I'll get back to this here once I've done something about it.
with -
Code:
[tcp]
name=signalk
direction=both
mode=server
port=30330
I'm now getting -
Code:
pi@openplotter:~ $ sudo lsof -i | grep 30330
node 465 pi 51u IPv4 19129 0t0 TCP localhost:58468->localhost:30330 (ESTABLISHED)
kplex 1445 pi 5u IPv4 17971 0t0 TCP *:30330 (LISTEN)
kplex 1445 pi 9u IPv4 21685 0t0 TCP localhost:30330->localhost:58468 (ESTABLISHED)
kplex 1445 pi 10u IPv4 17191 0t0 TCP 10.10.10.1:30330->10.10.10.1:58608 (ESTABLISHED)
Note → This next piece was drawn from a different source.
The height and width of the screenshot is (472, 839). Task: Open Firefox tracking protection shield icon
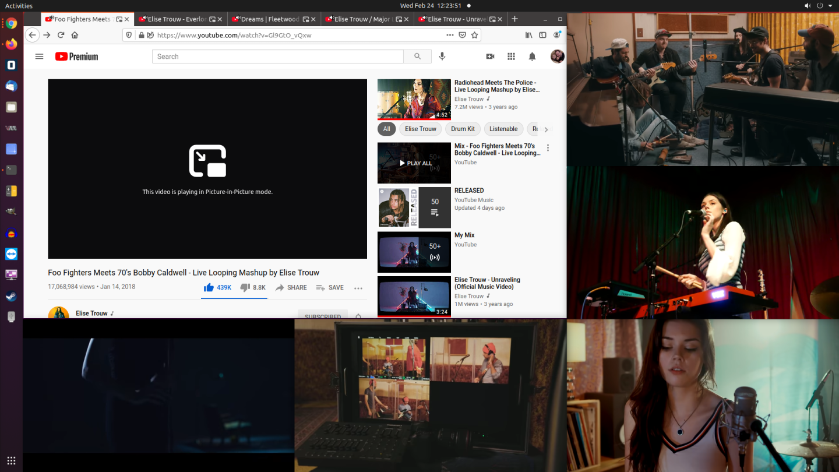click(128, 35)
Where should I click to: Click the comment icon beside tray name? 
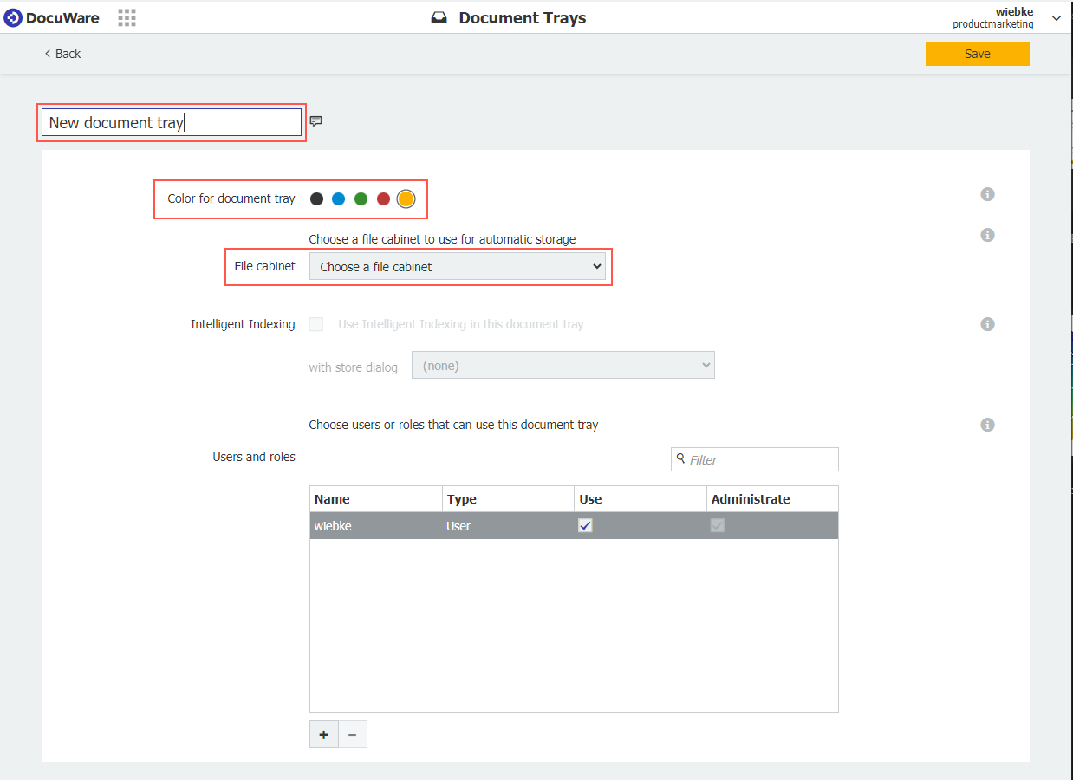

node-red 1461 pi 21u IPv4 17229 0t0 TCP 10.10.10.1:58608->10.10.10.1:30330 (ESTABLISHED)
(2018-08-06, 09:13 PM)tkurki Wrote: [ -> ]Sorry about that and thanks for the clarification. I thought I was linking the latest settings, as the link was to master in Github. Now I see that there are no 1.x tags in Github - have you moved the source someplace else?
A very small change would make the picture a bit clearer: moving the text TCP localhost 30330 next to the kplex box, like 20220 is next to PyPilot. This would make it more clear that kplex is the server, not SK.
The old version and stable is master branch, the current version and active is beta branch. Beta branch will become master branch soon.
https://github.com/sailoog/openplotter/tree/beta
I have done that suggested change in data routing image, thanks.
Thanks tkurki and stripydog (signal k and kplex developers) for going into this issue.
(2018-08-06, 11:11 PM)stripydog Wrote: [ -> ]Undesirable behaviour for sure but this isn't so much a bug as a condition which wasn't anticipated (no outputs to write and repeated reconnections)
Short of a complete rewrite (yes, yes, kplex two-dot-oh) I can think of a couple of ways to mitigate against the problem we saw here: make keepalives work where kplex is a server (rather than a client) or provide an option to output some kind of heartbeat (proprietary sentence which should be ignored by receivers). All comment/suggestionsgratefully received (but not guaranteed to be acted upon :-)
(2018-08-07, 09:34 PM)stripydog Wrote: [ -> ]Short of a complete rewrite (yes, yes, kplex two-dot-oh) I can think of a couple of ways to mitigate against the problem we saw here: make keepalives work where kplex is a server (rather than a client) or provide an option to output some kind of heartbeat (proprietary sentence which should be ignored by receivers). All comment/suggestionsgratefully received (but not guaranteed to be acted upon :-)
So the easiest way is a proprietary sentence which should be ignored by receivers. Is it a good idea to do it in OpenPlotter or do you want to add one in kplex?
(2018-08-07, 09:34 PM)stripydog Wrote: [ -> ] (2018-08-06, 11:11 PM)stripydog Wrote: [ -> ]Undesirable behaviour for sure but this isn't so much a bug as a condition which wasn't anticipated (no outputs to write and repeated reconnections)
Short of a complete rewrite (yes, yes, kplex two-dot-oh) I can think of a couple of ways to mitigate against the problem we saw here: make keepalives work where kplex is a server (rather than a client) or provide an option to output some kind of heartbeat (proprietary sentence which should be ignored by receivers). All comment/suggestionsgratefully received (but not guaranteed to be acted upon :-)
FYI I am going to remove the disconnect-on-idle behavior in SK server anyway. That should make this particular interaction go away.
Outputting bogus heartbeats seems like a kludge to me - the client doesn't need them, this is kplex internal. How about a watchdog thread that closes connections that the client has closed (that are in CLOSE_WAIT), no matter what?